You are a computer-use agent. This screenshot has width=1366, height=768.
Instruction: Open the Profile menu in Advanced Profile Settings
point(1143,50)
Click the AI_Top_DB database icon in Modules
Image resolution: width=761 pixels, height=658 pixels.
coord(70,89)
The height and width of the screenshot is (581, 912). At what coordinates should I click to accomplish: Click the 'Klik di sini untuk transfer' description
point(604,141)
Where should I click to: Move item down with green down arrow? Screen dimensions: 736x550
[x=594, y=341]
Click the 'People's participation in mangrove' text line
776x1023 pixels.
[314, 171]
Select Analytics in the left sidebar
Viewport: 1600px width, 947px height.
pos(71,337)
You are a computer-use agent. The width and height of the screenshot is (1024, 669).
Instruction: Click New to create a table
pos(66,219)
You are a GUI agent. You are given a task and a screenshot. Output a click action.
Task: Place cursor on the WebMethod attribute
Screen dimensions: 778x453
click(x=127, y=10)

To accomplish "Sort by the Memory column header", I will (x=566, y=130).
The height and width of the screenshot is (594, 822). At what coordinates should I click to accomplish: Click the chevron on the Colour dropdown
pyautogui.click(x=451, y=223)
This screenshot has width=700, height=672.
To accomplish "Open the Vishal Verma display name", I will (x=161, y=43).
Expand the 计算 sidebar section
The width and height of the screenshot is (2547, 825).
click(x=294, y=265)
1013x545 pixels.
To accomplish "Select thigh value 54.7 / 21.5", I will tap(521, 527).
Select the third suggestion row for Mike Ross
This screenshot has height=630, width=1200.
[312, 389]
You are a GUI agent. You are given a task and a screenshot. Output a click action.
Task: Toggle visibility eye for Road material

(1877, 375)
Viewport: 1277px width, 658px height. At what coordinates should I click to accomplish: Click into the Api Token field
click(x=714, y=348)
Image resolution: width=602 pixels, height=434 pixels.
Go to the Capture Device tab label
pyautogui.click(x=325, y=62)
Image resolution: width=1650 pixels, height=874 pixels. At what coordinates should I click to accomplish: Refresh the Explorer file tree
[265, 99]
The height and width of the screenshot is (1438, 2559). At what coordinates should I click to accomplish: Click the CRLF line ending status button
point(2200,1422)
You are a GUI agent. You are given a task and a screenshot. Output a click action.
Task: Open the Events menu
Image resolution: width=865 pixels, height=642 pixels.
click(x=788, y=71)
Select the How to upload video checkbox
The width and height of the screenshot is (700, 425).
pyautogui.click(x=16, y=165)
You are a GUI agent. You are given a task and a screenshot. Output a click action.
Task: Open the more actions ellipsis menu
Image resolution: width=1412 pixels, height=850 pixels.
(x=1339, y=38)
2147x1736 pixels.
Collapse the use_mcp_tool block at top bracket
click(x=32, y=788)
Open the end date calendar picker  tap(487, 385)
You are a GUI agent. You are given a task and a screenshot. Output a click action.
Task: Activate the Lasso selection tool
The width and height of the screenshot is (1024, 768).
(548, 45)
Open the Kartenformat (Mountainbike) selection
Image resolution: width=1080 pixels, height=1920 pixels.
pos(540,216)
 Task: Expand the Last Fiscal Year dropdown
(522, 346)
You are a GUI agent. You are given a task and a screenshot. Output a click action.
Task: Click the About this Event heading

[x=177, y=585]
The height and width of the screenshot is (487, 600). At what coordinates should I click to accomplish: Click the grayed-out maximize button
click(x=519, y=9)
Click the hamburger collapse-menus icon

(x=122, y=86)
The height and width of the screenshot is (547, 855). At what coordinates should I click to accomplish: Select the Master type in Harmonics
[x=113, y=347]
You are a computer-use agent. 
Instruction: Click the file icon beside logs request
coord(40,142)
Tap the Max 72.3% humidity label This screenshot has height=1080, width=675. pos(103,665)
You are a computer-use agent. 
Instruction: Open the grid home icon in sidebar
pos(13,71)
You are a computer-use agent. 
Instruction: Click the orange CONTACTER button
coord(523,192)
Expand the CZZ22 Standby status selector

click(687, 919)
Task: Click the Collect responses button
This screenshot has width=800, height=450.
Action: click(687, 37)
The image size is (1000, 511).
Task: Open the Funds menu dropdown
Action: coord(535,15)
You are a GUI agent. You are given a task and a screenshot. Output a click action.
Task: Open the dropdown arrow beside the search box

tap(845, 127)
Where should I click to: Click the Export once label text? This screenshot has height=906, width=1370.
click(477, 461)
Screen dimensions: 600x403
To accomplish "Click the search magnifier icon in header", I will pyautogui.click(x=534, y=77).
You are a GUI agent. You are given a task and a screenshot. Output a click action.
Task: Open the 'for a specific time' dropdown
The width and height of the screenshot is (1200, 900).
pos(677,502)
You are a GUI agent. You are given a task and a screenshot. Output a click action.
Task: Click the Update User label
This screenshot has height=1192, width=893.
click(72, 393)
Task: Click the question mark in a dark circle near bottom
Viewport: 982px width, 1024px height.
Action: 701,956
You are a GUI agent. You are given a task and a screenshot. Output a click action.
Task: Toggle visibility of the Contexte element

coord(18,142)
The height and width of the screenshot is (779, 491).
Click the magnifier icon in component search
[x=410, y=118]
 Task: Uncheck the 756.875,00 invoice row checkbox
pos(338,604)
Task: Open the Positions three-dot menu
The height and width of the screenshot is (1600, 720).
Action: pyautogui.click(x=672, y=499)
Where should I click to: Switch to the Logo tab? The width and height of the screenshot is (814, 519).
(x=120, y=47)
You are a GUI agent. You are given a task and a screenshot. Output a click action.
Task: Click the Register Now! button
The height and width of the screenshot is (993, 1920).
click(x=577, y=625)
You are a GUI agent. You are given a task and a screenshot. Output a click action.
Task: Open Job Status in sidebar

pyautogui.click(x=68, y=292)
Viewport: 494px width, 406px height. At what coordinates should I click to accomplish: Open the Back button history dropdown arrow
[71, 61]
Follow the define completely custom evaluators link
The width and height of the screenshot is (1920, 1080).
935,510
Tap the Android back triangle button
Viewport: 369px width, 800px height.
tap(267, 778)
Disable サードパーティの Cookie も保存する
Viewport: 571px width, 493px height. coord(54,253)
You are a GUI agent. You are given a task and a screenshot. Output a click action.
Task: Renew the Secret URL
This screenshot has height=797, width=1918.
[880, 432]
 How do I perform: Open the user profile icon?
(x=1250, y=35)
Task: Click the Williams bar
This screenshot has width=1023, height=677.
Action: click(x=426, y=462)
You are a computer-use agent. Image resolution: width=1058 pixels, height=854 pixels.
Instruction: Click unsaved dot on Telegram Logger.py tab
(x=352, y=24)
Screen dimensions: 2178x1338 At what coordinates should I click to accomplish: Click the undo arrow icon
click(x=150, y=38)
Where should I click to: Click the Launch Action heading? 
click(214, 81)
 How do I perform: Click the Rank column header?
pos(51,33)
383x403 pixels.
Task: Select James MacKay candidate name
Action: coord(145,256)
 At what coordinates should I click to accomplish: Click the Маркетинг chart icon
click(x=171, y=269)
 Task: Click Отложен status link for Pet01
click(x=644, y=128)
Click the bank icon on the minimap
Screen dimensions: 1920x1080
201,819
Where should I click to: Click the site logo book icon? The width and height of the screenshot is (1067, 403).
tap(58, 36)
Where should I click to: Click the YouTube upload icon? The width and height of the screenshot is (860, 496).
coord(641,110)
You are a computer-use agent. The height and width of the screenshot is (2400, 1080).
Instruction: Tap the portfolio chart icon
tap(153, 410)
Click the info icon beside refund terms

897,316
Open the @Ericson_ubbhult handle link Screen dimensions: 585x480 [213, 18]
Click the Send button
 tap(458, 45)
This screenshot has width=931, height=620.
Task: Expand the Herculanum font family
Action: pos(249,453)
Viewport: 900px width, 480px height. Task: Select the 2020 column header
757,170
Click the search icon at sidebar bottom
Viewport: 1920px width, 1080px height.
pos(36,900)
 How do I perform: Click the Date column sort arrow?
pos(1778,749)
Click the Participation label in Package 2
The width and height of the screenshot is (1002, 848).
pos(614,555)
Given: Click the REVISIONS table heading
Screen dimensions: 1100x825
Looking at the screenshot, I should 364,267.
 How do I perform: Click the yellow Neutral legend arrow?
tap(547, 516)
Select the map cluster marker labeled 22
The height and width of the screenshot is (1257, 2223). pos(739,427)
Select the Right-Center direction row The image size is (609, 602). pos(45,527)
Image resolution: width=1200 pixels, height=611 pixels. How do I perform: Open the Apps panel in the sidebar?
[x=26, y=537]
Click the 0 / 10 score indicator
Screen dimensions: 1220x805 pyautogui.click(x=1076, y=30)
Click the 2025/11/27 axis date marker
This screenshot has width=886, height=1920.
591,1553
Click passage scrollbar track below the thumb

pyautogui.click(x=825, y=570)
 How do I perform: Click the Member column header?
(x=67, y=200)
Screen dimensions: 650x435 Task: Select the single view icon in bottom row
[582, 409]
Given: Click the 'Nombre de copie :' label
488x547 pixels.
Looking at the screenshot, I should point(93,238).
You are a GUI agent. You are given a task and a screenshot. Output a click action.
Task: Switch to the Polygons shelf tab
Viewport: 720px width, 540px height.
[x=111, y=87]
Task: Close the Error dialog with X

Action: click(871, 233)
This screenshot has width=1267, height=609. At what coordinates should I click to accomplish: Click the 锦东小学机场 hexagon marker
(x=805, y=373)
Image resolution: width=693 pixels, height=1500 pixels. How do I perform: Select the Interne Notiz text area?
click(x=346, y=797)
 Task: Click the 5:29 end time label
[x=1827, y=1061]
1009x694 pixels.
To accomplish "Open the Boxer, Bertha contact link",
★ ★ ★ ★ ★
■ **Task to carry out**:
Rewrite the lines starting at the first one above and ending at the line that contains "coord(70,89)", putting "Account" wherever "Profile" appears. Leave everything else unchanged.

■ **Full output**:
You are a computer-use agent. This screenshot has width=1366, height=768.
Instruction: Open the Account menu in Advanced Account Settings
point(1143,50)
Click the AI_Top_DB database icon in Modules
Image resolution: width=761 pixels, height=658 pixels.
coord(70,89)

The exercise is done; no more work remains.